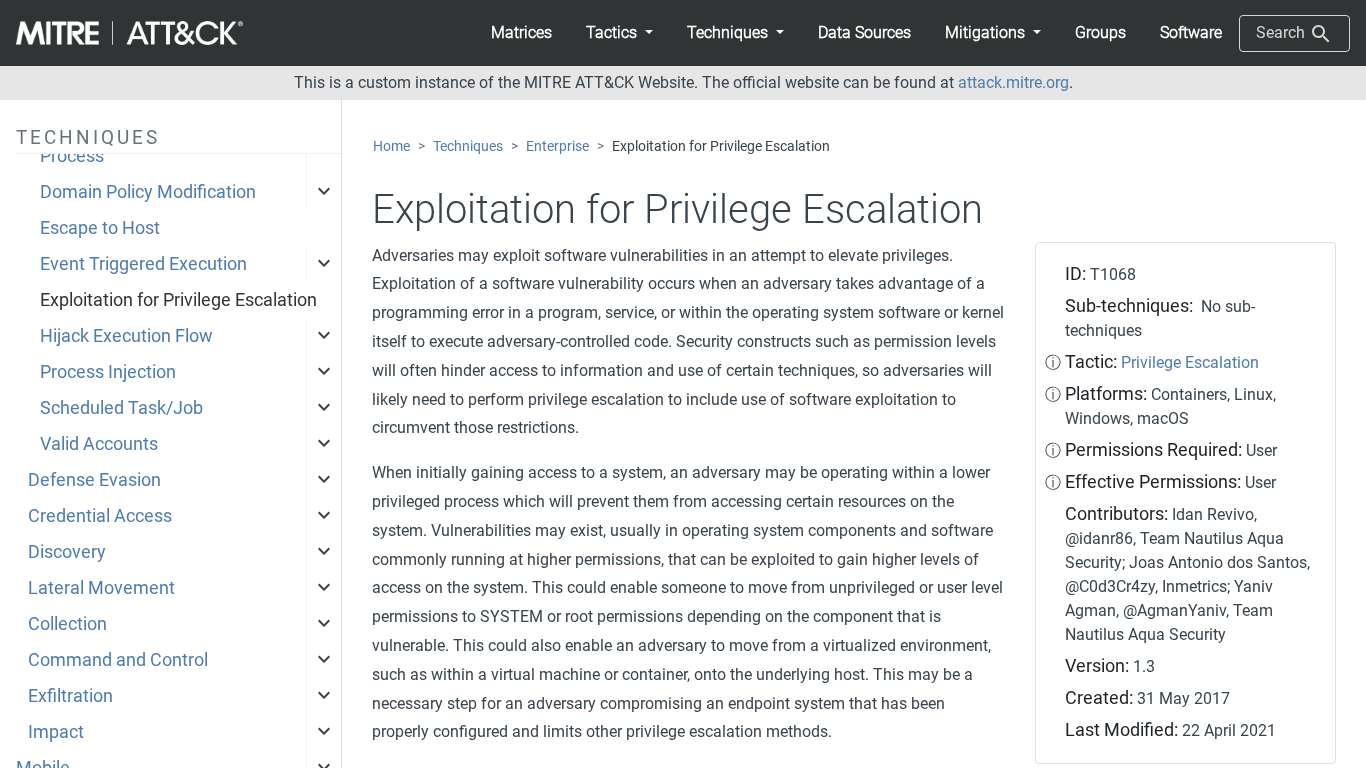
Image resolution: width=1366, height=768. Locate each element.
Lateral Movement (101, 588)
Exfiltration (70, 696)
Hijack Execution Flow (126, 336)
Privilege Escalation (1190, 362)
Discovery (67, 552)
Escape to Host (100, 228)
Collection (67, 624)
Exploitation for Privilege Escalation (178, 300)
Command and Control (118, 660)
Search (1282, 32)
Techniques (468, 146)
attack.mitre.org (1013, 82)
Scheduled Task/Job (121, 408)
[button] (619, 33)
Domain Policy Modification (148, 192)
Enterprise (557, 146)
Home (391, 146)
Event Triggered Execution (143, 264)
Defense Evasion (94, 480)
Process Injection (108, 372)
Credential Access (100, 516)
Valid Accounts (99, 444)
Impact (56, 732)
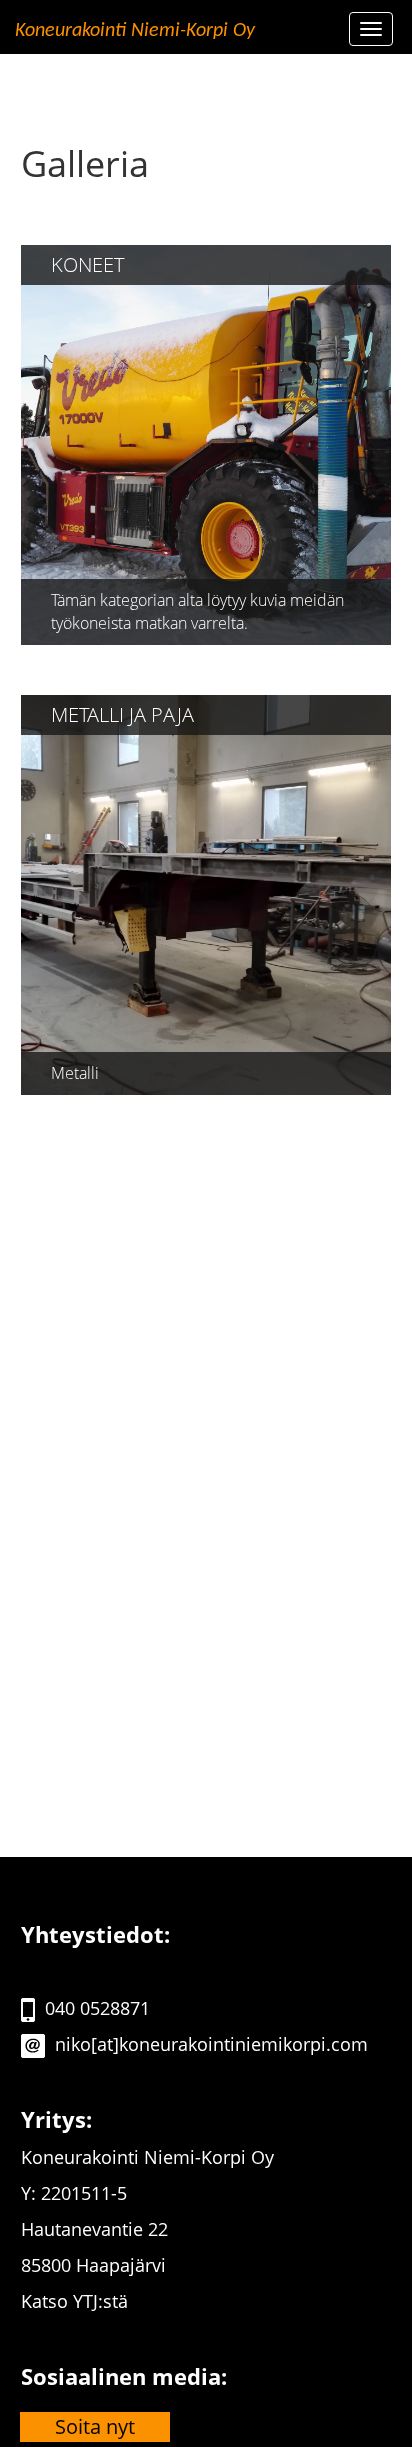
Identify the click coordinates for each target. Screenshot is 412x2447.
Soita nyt (95, 2426)
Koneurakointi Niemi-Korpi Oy (135, 31)
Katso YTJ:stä (74, 2301)
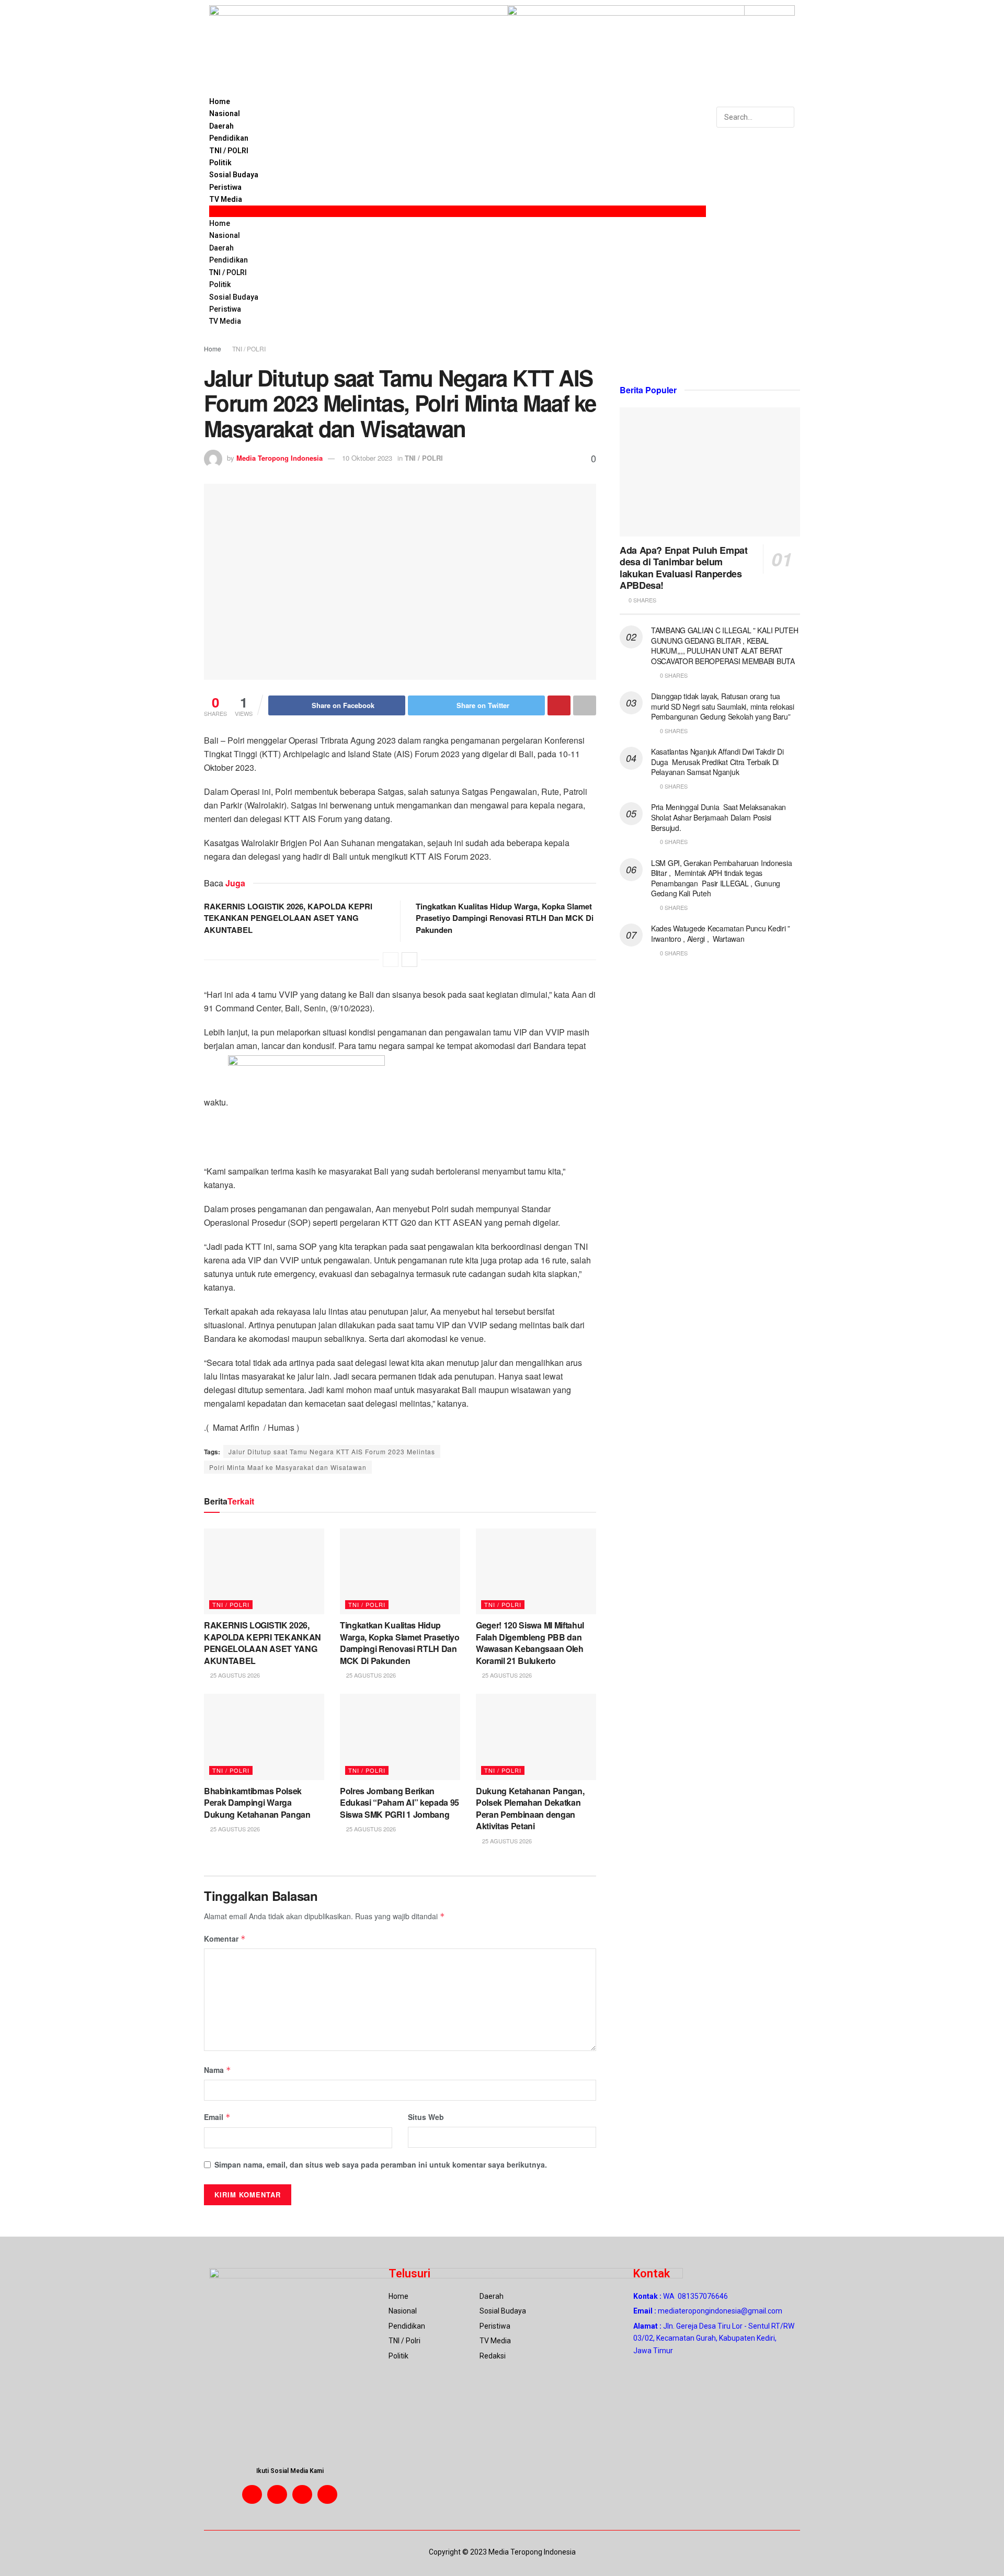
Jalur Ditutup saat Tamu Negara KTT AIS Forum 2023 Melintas (332, 1451)
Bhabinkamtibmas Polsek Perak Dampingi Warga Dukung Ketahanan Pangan (257, 1802)
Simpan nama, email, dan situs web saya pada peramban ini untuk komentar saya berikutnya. (380, 2164)
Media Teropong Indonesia (279, 458)
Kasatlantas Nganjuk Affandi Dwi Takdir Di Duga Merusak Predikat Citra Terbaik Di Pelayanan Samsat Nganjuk (717, 761)
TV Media (225, 199)
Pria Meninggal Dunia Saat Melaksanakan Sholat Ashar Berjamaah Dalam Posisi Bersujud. (718, 817)
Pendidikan (228, 138)
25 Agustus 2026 (234, 1675)
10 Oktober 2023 (367, 458)
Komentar (225, 1938)
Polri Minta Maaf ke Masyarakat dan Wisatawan (288, 1467)
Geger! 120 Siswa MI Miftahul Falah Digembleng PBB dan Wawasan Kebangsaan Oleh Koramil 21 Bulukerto (530, 1642)
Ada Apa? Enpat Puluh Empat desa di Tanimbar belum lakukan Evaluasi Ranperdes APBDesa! (684, 567)
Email (217, 2117)
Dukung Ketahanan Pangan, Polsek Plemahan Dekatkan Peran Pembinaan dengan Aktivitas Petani (530, 1808)
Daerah (221, 126)
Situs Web (426, 2117)
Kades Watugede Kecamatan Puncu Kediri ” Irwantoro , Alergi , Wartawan (720, 933)
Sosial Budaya (233, 174)
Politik (220, 162)
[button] (457, 211)
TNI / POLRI (228, 150)
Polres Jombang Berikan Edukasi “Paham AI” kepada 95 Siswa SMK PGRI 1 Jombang (399, 1802)
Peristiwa (225, 187)
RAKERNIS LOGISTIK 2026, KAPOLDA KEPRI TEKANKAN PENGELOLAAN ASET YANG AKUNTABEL (288, 918)
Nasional (224, 113)
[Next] (409, 959)
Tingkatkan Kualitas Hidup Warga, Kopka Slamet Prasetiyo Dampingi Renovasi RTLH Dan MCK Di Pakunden (505, 918)
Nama (217, 2070)
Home (219, 101)
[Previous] (390, 959)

● ● ●

Task goal: When you reach the line with "[button] (619, 33)" in the records above, begin repeating the lines exactly, and stop after the line with "Email (217, 2117)". Skip all pictures.

Your solution:
[button] (619, 33)
Domain Policy Modification (148, 192)
Enterprise (557, 146)
Home (391, 146)
Event Triggered Execution (143, 264)
Defense Evasion (94, 480)
Process Injection (108, 372)
Credential Access (100, 516)
Valid Accounts (99, 444)
Impact (56, 732)
Identify the click coordinates for each target. Screenshot is 412x2447.
Soita nyt (95, 2426)
Koneurakointi Niemi-Korpi Oy (135, 31)
Katso YTJ:stä (74, 2301)
Jalur Ditutup saat Tamu Negara KTT AIS Forum 2023 Melintas (332, 1451)
Bhabinkamtibmas Polsek Perak Dampingi Warga Dukung Ketahanan Pangan (257, 1802)
Simpan nama, email, dan situs web saya pada peramban ini untuk komentar saya berikutnya. (380, 2164)
Media Teropong Indonesia (279, 458)
Kasatlantas Nganjuk Affandi Dwi Takdir Di Duga Merusak Predikat Citra Terbaik Di Pelayanan Samsat Nganjuk (717, 761)
TV Media (225, 199)
Pria Meninggal Dunia Saat Melaksanakan Sholat Ashar Berjamaah Dalam Posisi Bersujud. (718, 817)
Pendidikan (228, 138)
25 Agustus 2026 (234, 1675)
10 Oktober 2023 (367, 458)
Komentar (225, 1938)
Polri Minta Maaf ke Masyarakat dan Wisatawan (288, 1467)
Geger! 120 Siswa MI Miftahul Falah Digembleng PBB dan Wawasan Kebangsaan Oleh Koramil 21 Bulukerto (530, 1642)
Ada Apa? Enpat Puluh Empat desa di Tanimbar belum lakukan Evaluasi Ranperdes APBDesa! (684, 567)
Email (217, 2117)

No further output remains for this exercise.